◆ **Dataset records**
'''

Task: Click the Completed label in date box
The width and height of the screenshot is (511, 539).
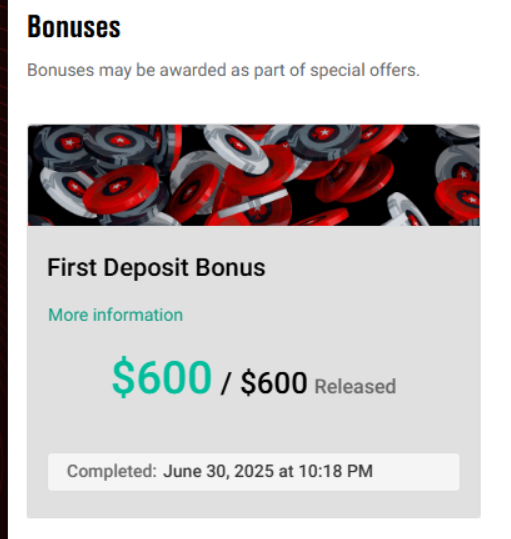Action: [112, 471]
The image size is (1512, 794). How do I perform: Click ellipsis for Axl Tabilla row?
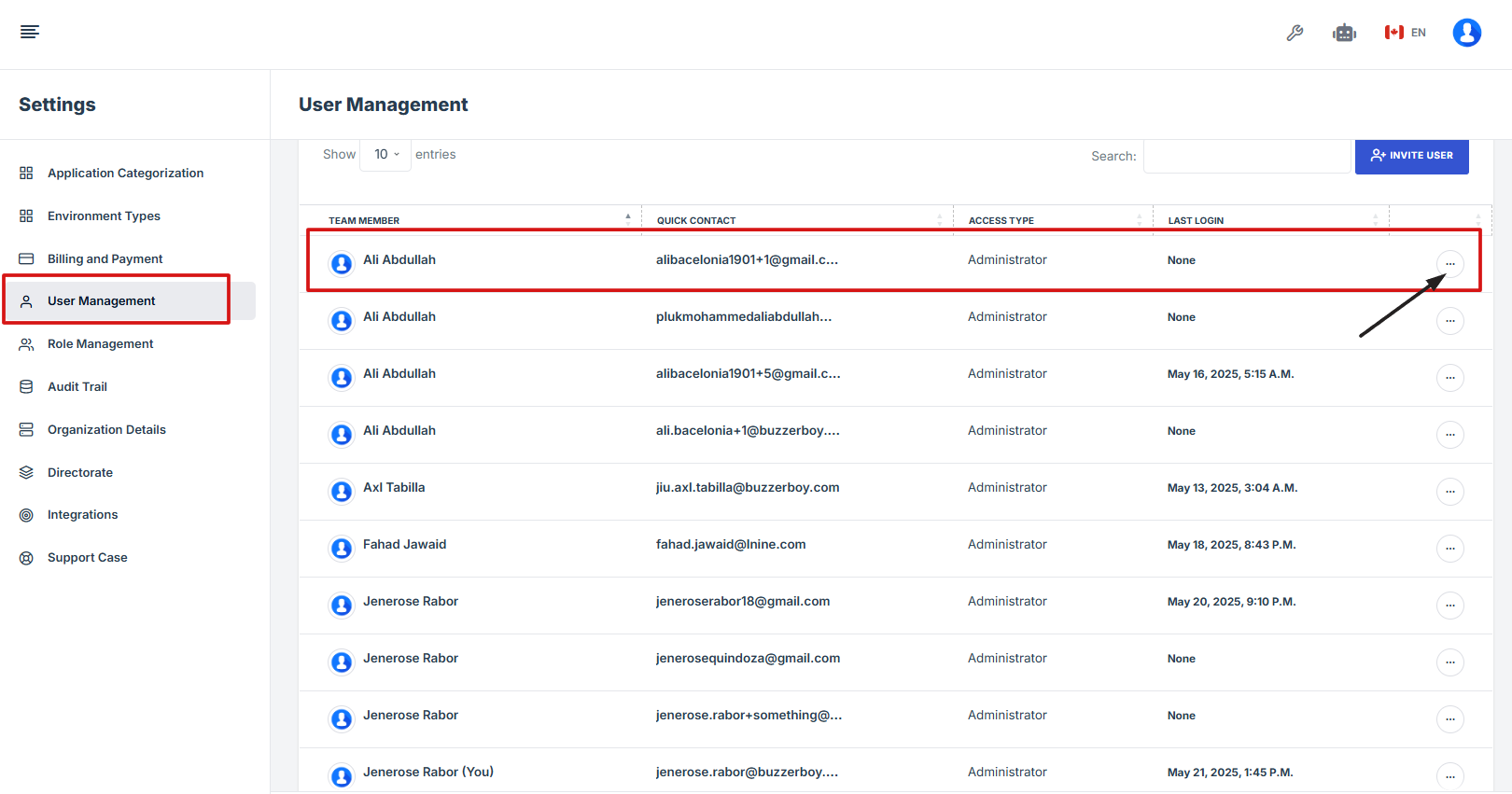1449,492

'''
'''

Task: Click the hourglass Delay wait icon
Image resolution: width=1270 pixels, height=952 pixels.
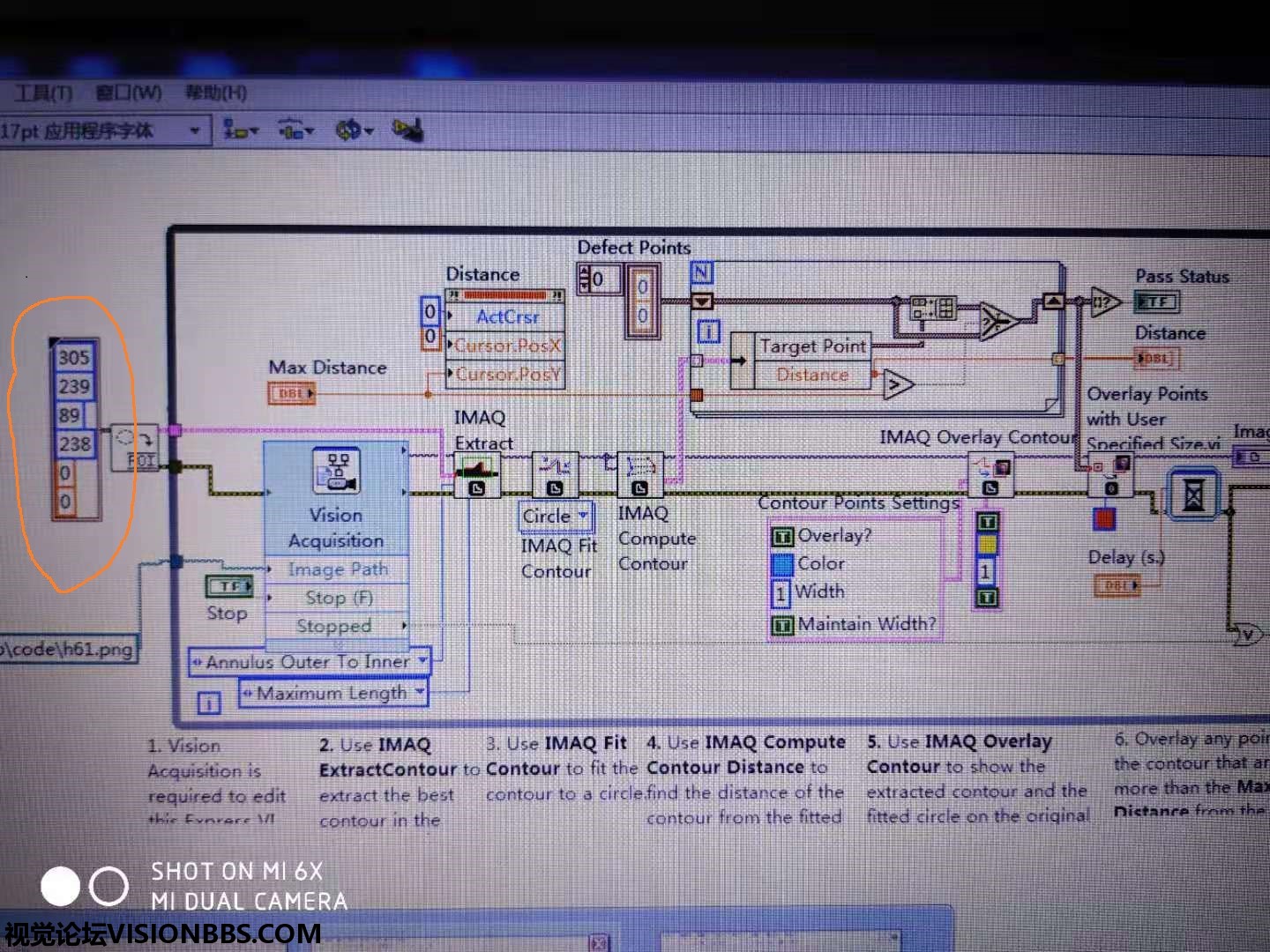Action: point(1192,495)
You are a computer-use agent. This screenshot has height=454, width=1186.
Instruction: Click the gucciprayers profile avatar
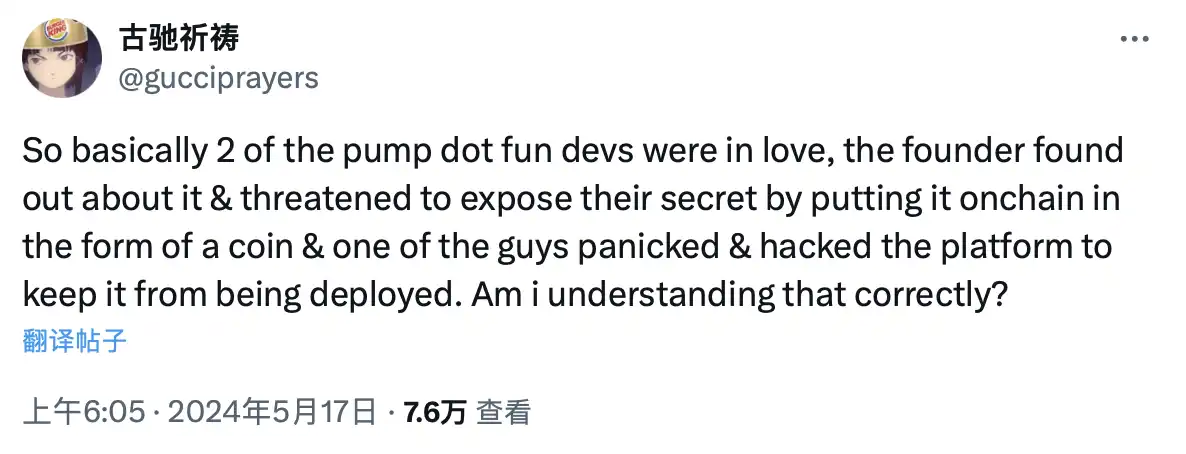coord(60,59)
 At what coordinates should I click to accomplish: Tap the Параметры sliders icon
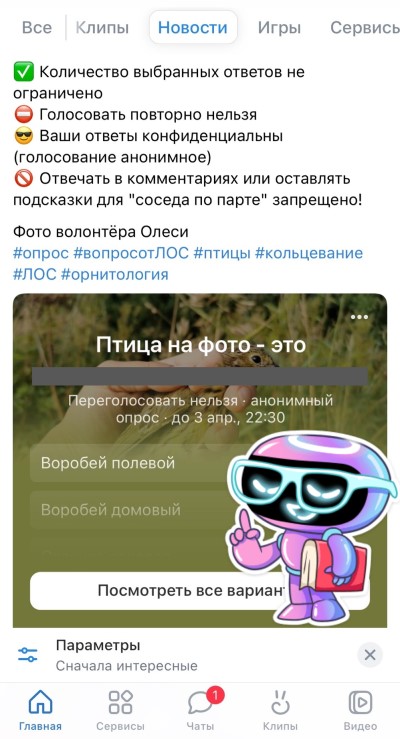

'''
'''

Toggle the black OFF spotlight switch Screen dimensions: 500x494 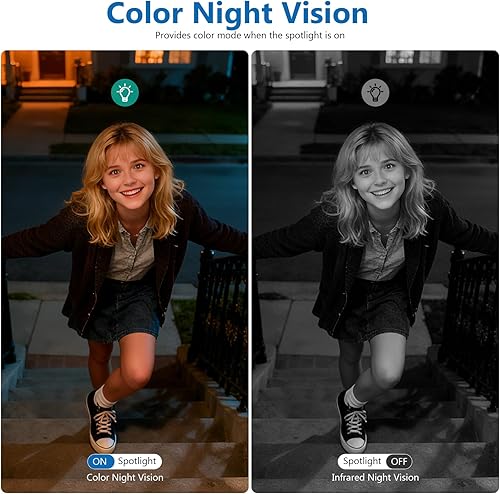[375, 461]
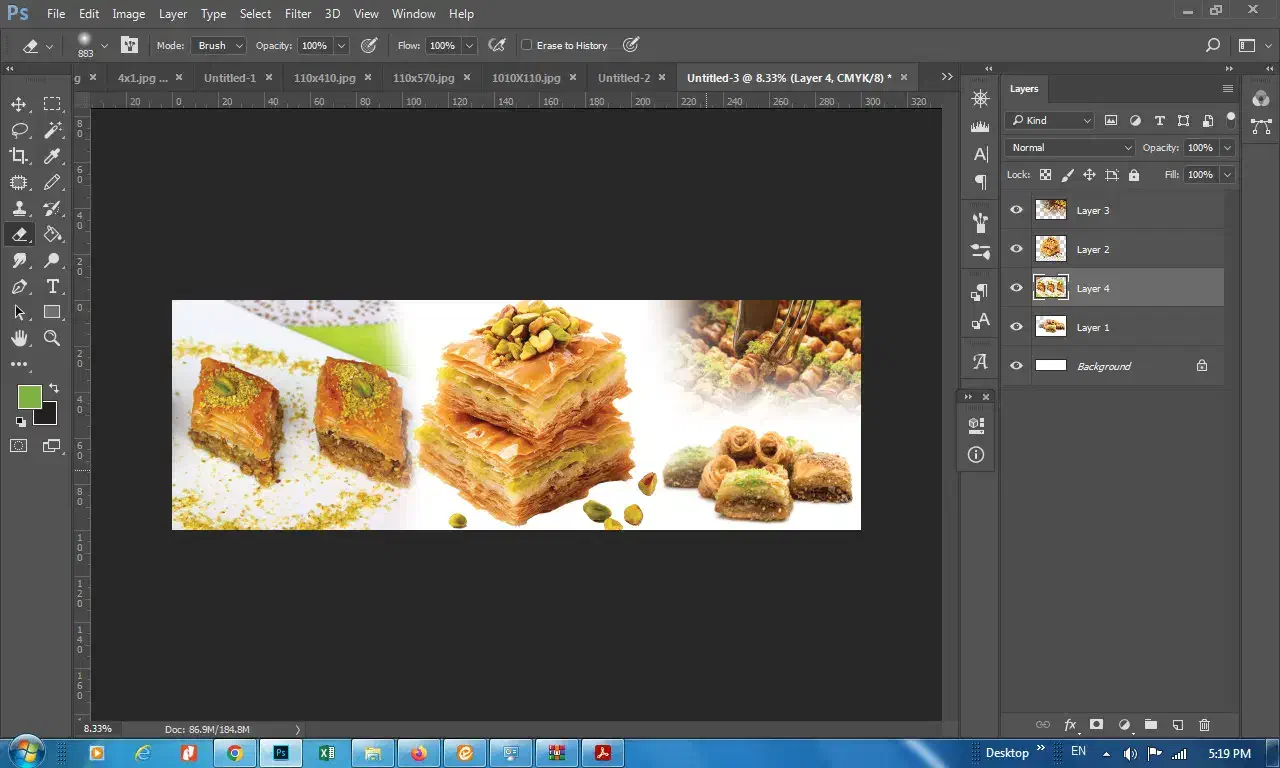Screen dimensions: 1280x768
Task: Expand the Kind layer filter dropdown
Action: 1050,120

'''

◆ **Required action**
Now transcribe the lines above exactly, starting at the line containing "You are a computer-use" and ending at the line containing "At what coordinates", both lines included, pictures excluded.

◆ **Solution**
You are a computer-use agent. This screenshot has height=454, width=1186.
Instruction: Click the gucciprayers profile avatar
coord(60,59)
 At what coordinates should I click to accomplish: Tap the Параметры sliders icon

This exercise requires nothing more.